La più importante delle recenti riedizioni di editi e inediti di Prince rimarrà probabilmente il box celebrativo del doppio vinile 1999, rilasciato dalla Warner. 1999, qui rimasterizzato nel primo cd, è la sintesi misurata e perfetta, in termini di liriche (è quasi un manifesto di eros, spesso metaforico, politica, visione del mondo) e canzoni dei due precedenti album, Dirty Mind (’80) e il robotico Controversy (’81). Lavori nati dal suo primo colpo di genio: fondere funk e r’n’b con la nascente gelida synthwave, in un caleidoscopio tematico erotico intriso di humor e rivelazioni sottotraccia.

POCO INTERESSANTE il secondo cd, quello di singoli, remix e B Side, visto il numero di Single Edit, mentre i 2 cd «Vault Tracks» ci restituiscono un 1999 alternativo, in cui inediti o bozze di futuri brani spaziano da un funk futuristico a un soul più tradizionale a sprazzi di musica sperimentale. Completano la release due concerti dell’epoca, uno su cd e uno su dvd.
Prince è un fenomeno che suona ogni strumento e produce tutti i dischi che escono a suo nome (ma anche a nome altrui).
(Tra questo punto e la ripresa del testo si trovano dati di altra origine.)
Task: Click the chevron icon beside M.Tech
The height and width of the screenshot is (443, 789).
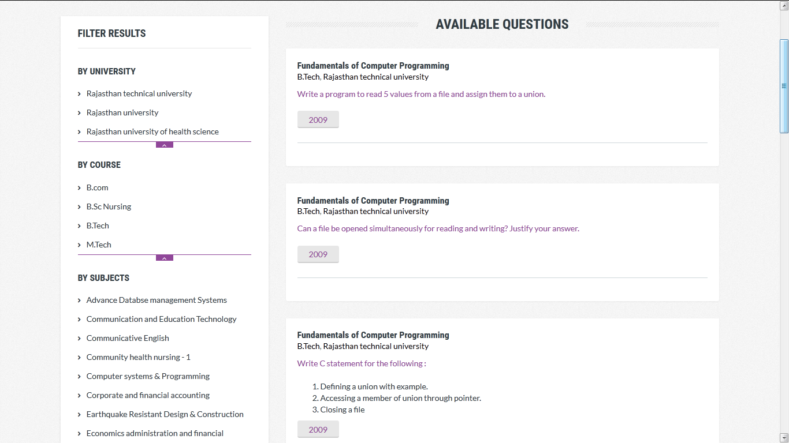Action: (x=79, y=245)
Ha visioni creative intensissime, quasi oniriche e ultraterrene, che lo portano ad esempio, dopo il megasuccesso di Purple Rain, a concepire un disco dai toni spirituali e dalle insolite soffuse atmosfere come Around The World In A Day, stupendo critici e fan. L’artista vive nella sua musica da cui ogni tanto fa capolino. Nel suo universo parallelo è perfettamente logico comparire in pubblico con la scritta «slave» sul volto non molto tempo dopo aver firmato un contratto multimilionario con la Warner: egli sente la mancata proprietà dei suoi master e l’impossibilità di pubblicare la mole di materiale che ritiene pronta come forme di schiavitù spirituale che è eticamente obbligato a denunciare.

RISCHIA il ridicolo mutuando il nome in un geroglifico impronunciabile, rilasciando (nel seguire probabilmente il suo misterioso filo logico), interviste imbarazzanti o menzognere, lui così timido e vulnerabile. Ha preso da Bowie il senso di mistero, ma non la furbizia terrena, non per intero. Prince, come Bowie, è astuto e spesso crudele e capriccioso con i suoi collaboratori (anche perché sempre preda di nuove smisurate fantasie che scombinano i piani precedenti), ma non sa dosare pazienza e savoir-faire.

I PRIMI ’90 sono il suo periodo peggiore, quando è ancora una star in quanto a vendite ma perde il contatto con la sua stessa ispirazione, rimaneggiando soul, funk, hip hop senza l’abituale magia. Ma, liberato dal contratto con la Warner, la sua creatività sembra rinascere, solo a periodi data la gran quantità di musica che pubblica fisicamente o mette in rete. Emancipation, Crystal Ball Musicology sono tra i capolavori della sua maturità. Prince spazia anche nel jazz e nell’avanguardia, in una continua operazione di disorientamento che è una specie di tecnica di sopravvivenza alla celebrità planetaria. E ha continuato per anni a fluttuare in un universo senza dimensioni, finché, all’improvviso, un’overdose di Fentanyl non ce l’ha portato via.